#### Written problem
In the listing, from the line with "The image size is (794, 372)." up to and including the line with "text in the", replace "field" with "box" and write out only those lines, changing nothing else. Leave the pictures out.

#### Given records
+===+
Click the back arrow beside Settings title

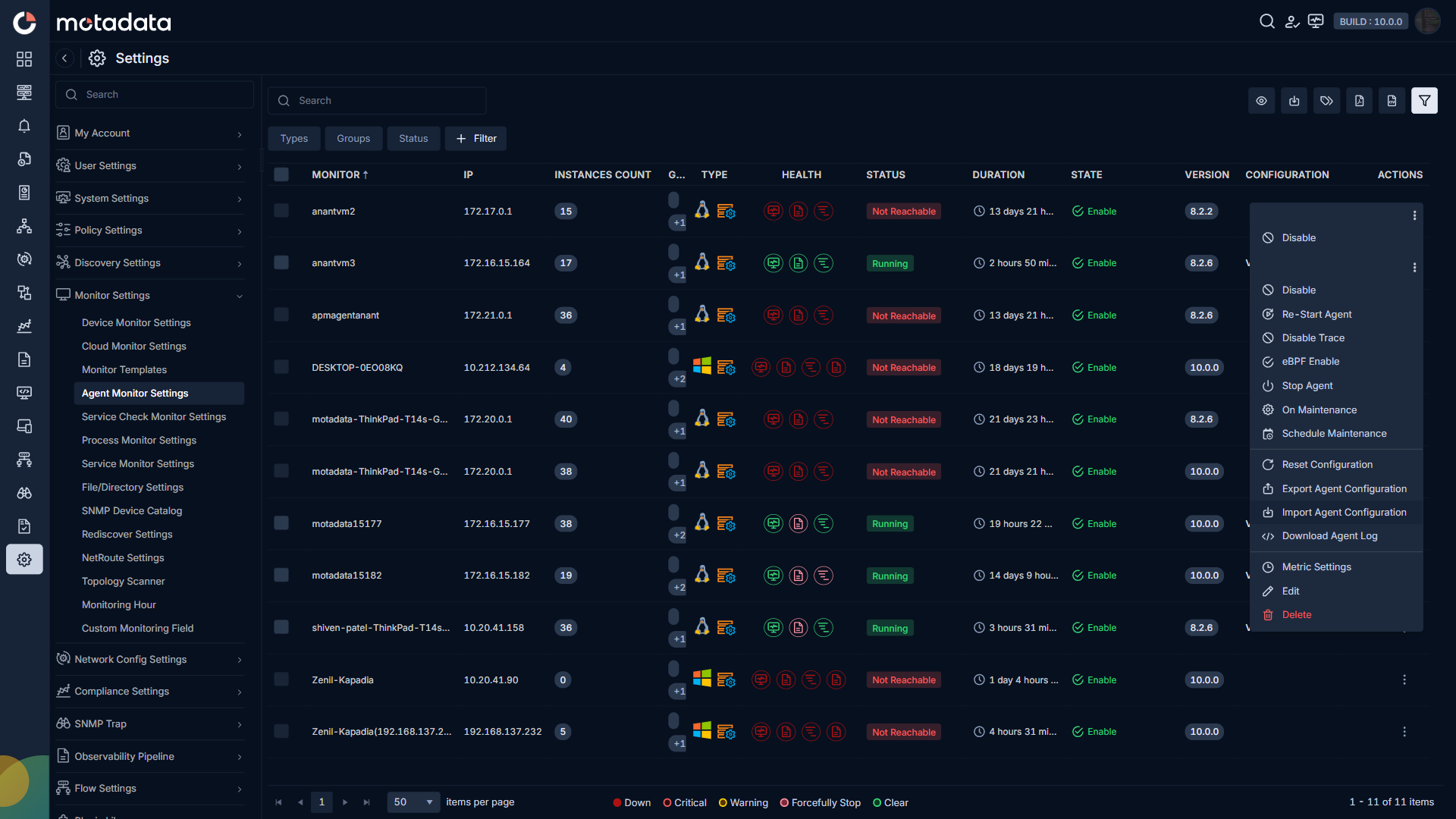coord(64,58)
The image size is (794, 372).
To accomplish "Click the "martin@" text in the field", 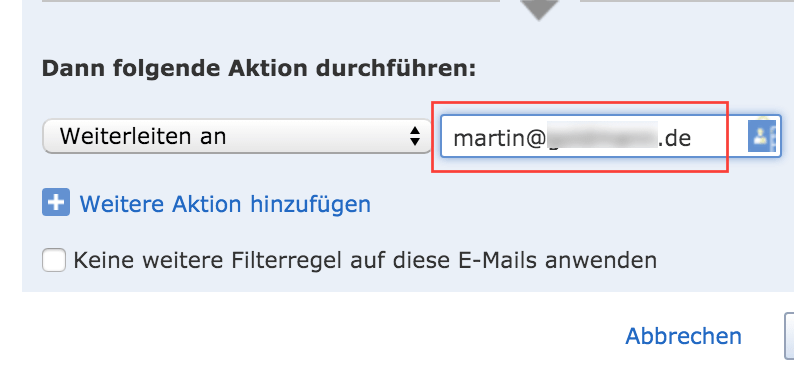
+===+
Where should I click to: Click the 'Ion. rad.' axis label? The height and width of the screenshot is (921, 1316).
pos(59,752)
+===+
#### Written solution
The image size is (794, 372).
To accomplish "Click the "martin@" text in the box", 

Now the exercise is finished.